Besides the 18th-century examples already mentioned, English poets wrote other Virgilian-styled georgics and country-themed pieces manifesting an appreciation of the rustic arts and the happiness of life on the country estate. Among them were poems directed to such specialised subjects as John Philips's Cyder (1708) and John Gay's Rural Sports: A Georgic (1713). Gay then went on to compose in Trivia, or the art of walking the streets of London (1716) "a full-scale mock Georgic". The poem is dependent on the method and episodes in Virgil's poem and may be compared with the contemporary renewal of classical genres in the mock epic and the introduction of urban themes into the eclogue by other Augustan poets at that period. Later examples of didactic georgics include Christopher Smart's The Hop-Garden (1752), Robert Dodsley's Agriculture (1753) and John Dyer's The Fleece (1757).

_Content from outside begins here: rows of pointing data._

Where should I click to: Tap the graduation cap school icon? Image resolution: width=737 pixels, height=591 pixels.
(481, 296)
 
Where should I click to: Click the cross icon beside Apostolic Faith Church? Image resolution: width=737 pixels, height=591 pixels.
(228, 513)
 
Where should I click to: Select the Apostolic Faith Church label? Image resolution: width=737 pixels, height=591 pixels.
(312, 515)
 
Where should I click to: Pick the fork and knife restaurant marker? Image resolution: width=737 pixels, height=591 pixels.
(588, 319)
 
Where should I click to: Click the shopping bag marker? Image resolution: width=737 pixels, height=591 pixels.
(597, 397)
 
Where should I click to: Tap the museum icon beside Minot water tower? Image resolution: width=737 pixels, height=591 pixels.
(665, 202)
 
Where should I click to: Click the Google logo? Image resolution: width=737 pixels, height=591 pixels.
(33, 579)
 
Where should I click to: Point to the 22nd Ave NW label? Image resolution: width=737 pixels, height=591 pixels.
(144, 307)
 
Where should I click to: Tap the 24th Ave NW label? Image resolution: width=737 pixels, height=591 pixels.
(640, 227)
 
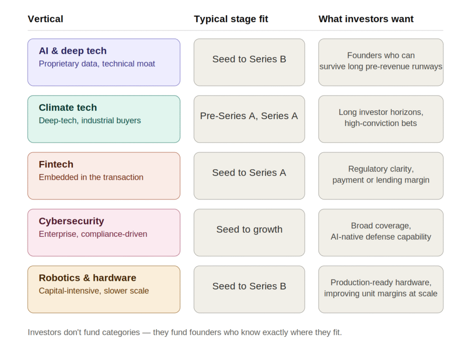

Shortly afterwards, James Grainger went on to create in his The Sugar Cane (1764), a "West-India georgic", spreading the scope of this form into the Caribbean with the British colonial enterprise. Unlike most contemporary translations of Virgil, many of these practical manuals preferred Miltonic blank verse and the later examples stretched to four cantos, as in the Virgilian model.

Later still there were poems with a broader scope, such as James Grahame's The British Georgics (Edinburgh, 1809). His work was on a different plan, however, proceeding month by month through the agricultural year and concentrating on conditions in Scotland, considering that "the British Isles differ in so many respects from the countries to which Virgil's Georgics alluded". Jacques Delille had already preceded him in France with a similar work, L'Homme des champs, ou les Géorgiques françaises (Strasbourg, 1800), a translation of which by John Maunde had been published in London the following year as The Rural Philosopher: or French Georgics, a didactic poem, and in the USA in 1804. Both works, however, though they bear the name of georgics, have more of a celebratory than a didactic function. They are a different sort of work that, while paying homage and alluding to Virgil's poem, have another end in view.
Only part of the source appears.